Zero-Shot Monocular Motion Segmentation in the Wild by Combining Deep Learning with Geometric Motion Model Fusion
Yuxiang Huang, Yuhao Chen, John Zelek
TL;DR
This work tackles monocular motion segmentation from a moving camera in a zero-shot setting by fusing deep-learning–derived object proposals with two complementary geometric motion models. The pipeline generates object proposals via foundation models, extracts object-specific point trajectories, optical flow, and monocular depth, and then fits both epipolar ($F$) and flow-depth motion models, constructing two pairwise affinity matrices that are fused with co-regularized multi-view spectral clustering to produce dense motion segmentation without training data.

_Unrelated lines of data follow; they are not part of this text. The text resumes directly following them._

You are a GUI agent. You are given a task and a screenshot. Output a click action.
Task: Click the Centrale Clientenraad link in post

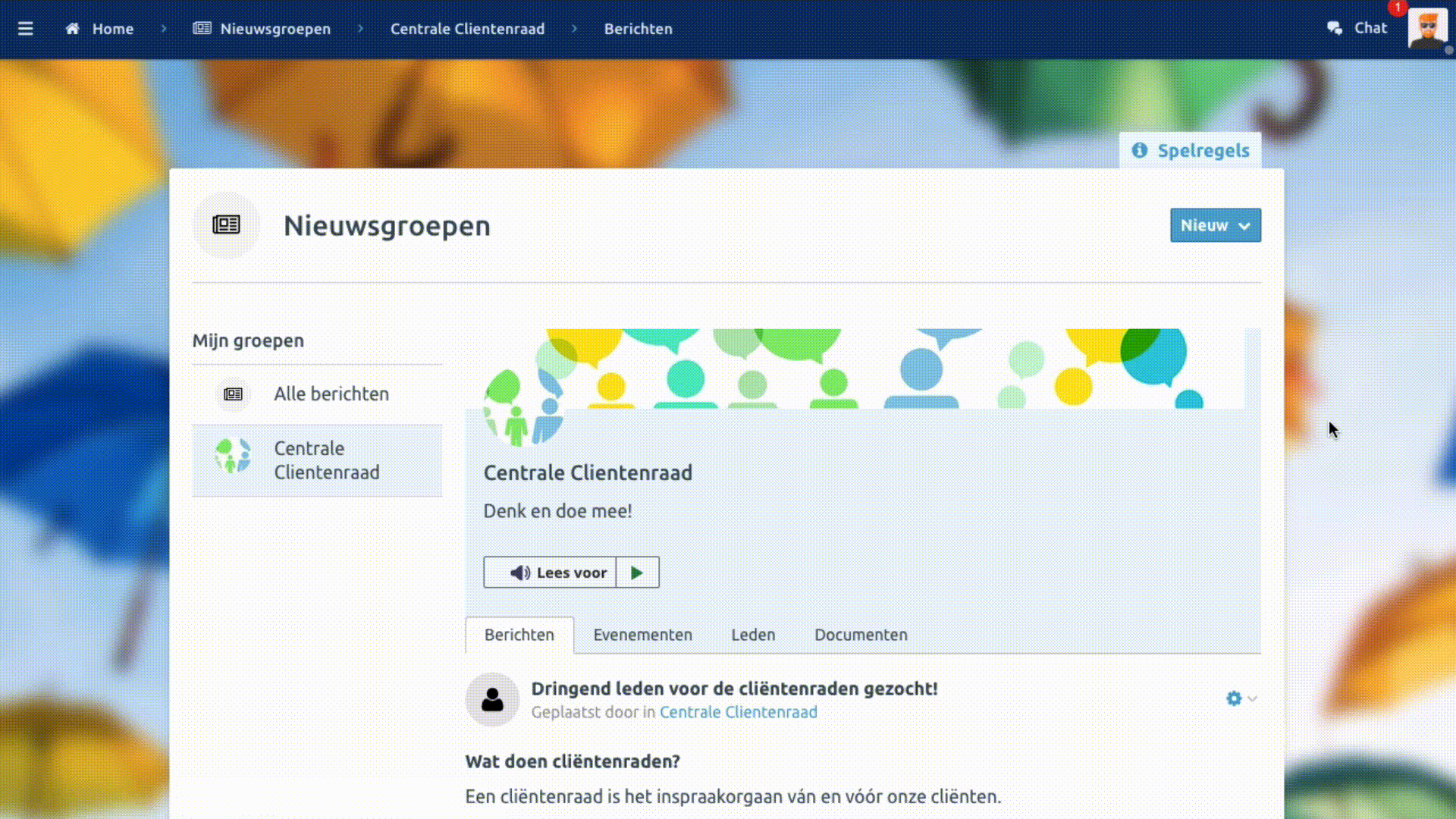point(738,712)
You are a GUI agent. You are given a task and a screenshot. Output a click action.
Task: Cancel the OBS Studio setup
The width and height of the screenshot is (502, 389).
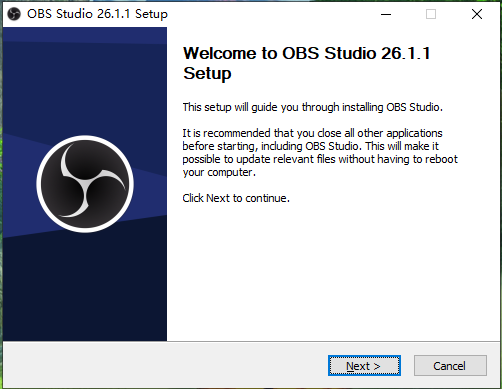tap(450, 366)
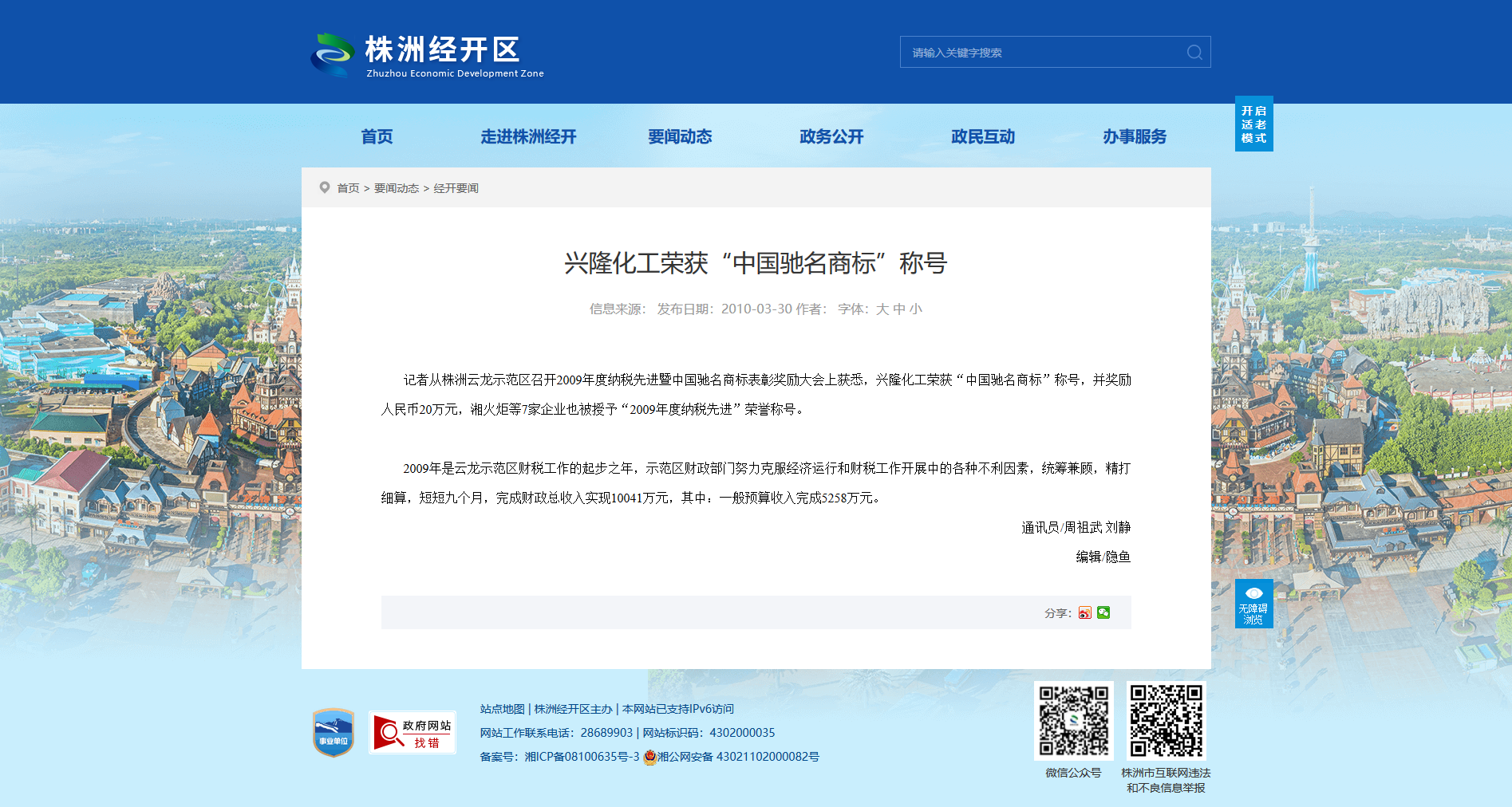Set font size to large (大)
Viewport: 1512px width, 807px height.
[x=882, y=309]
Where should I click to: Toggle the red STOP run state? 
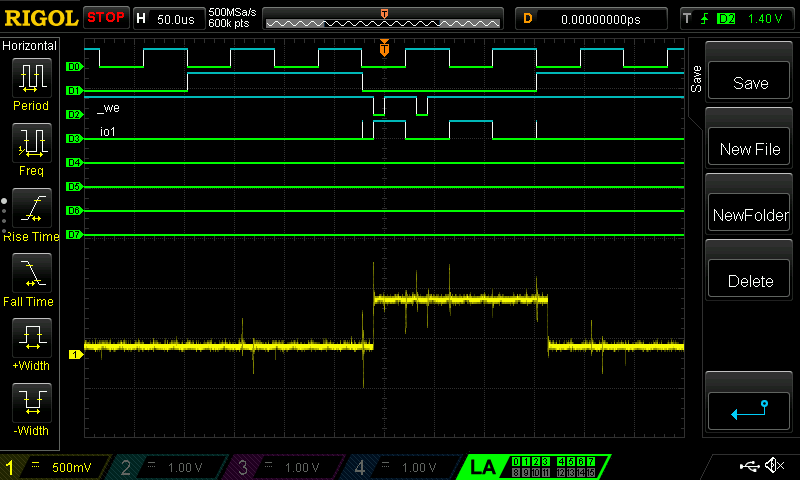coord(106,18)
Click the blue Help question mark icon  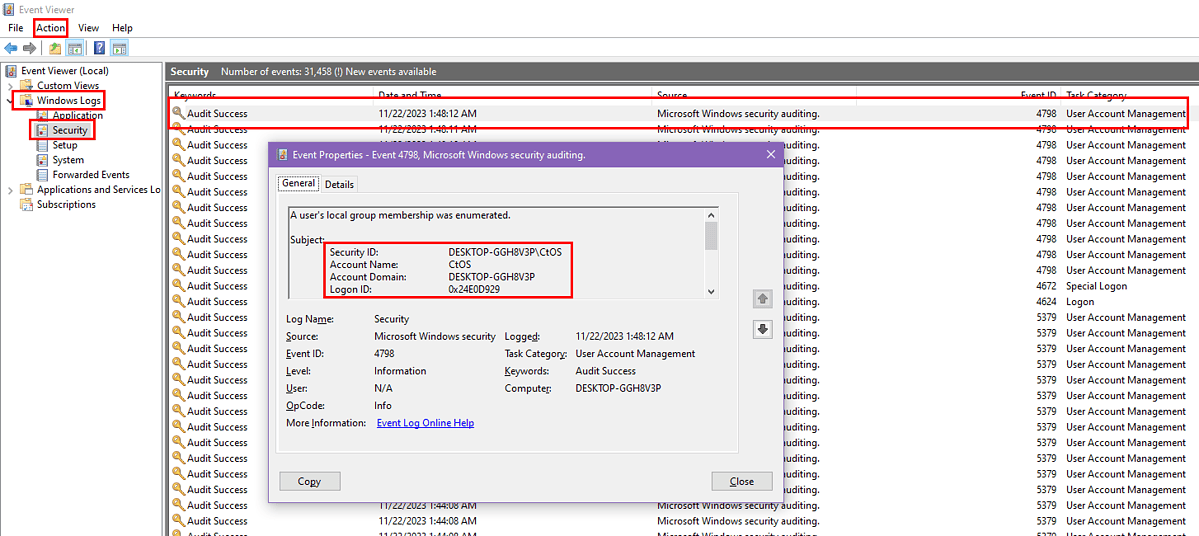[99, 48]
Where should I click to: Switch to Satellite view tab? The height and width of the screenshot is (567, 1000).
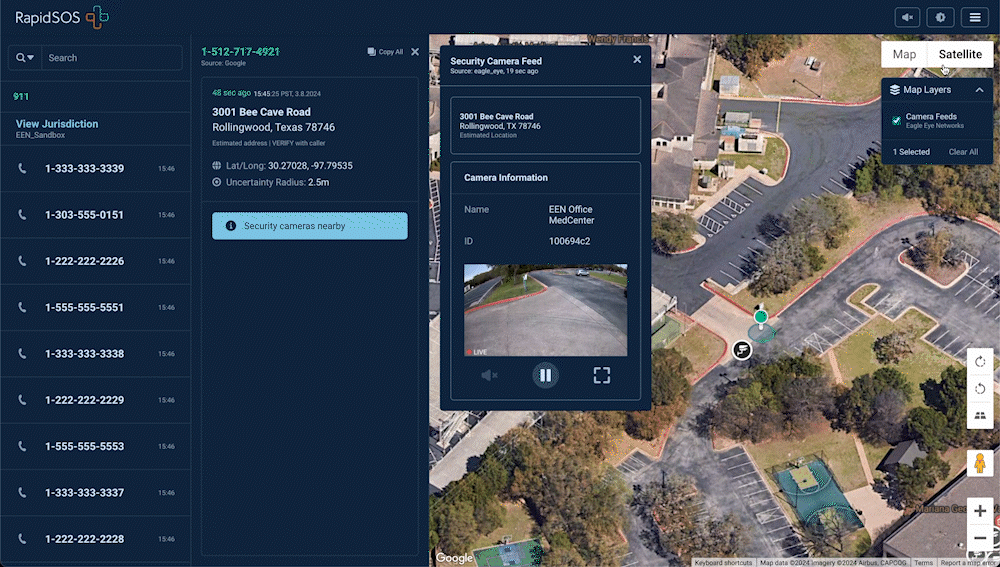point(960,55)
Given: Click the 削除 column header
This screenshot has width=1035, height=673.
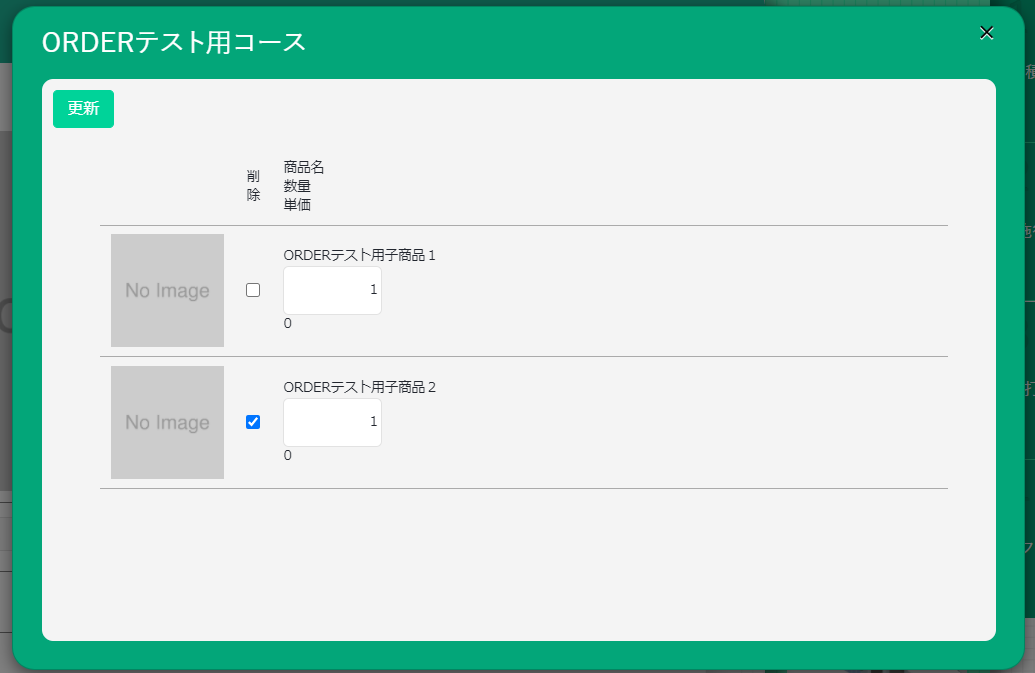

The approach achieves competitive results across DAVIS-Moving, YTVOS-Moving, and KT3DInsMoSeg benchmarks, outperforming some supervised and unsupervised methods and is shown to benefit significantly from model fusion in ablations. Limitations include slower inference due to multiple foundation-model components and the need to assume a known number of motion groups, with future work targeting additional geometric cues (e.g., trifocal tensor) and potential end-to-end training to improve speed and scalability.
Abstract
Detecting and segmenting moving objects from a moving monocular camera is challenging in the presence of unknown camera motion, diverse object motions and complex scene structures. Most existing methods rely on a single motion cue to perform motion segmentation, which is usually insufficient when facing different complex environments. While a few recent deep learning based methods are able to combine multiple motion cues to achieve improved accuracy, they depend heavily on vast datasets and extensive annotations, making them less adaptable to new scenarios. To address these limitations, we propose a novel monocular dense segmentation method that achieves state-of-the-art motion segmentation results in a zero-shot manner. The proposed method synergestically combines the strengths of deep learning and geometric model fusion methods by performing geometric model fusion on object proposals. Experiments show that our method achieves competitive results on several motion segmentation datasets and even surpasses some state-of-the-art supervised methods on certain benchmarks, while not being trained on any data. We also present an ablation study to show the effectiveness of combining different geometric models together for motion segmentation, highlighting the value of our geometric model fusion strategy.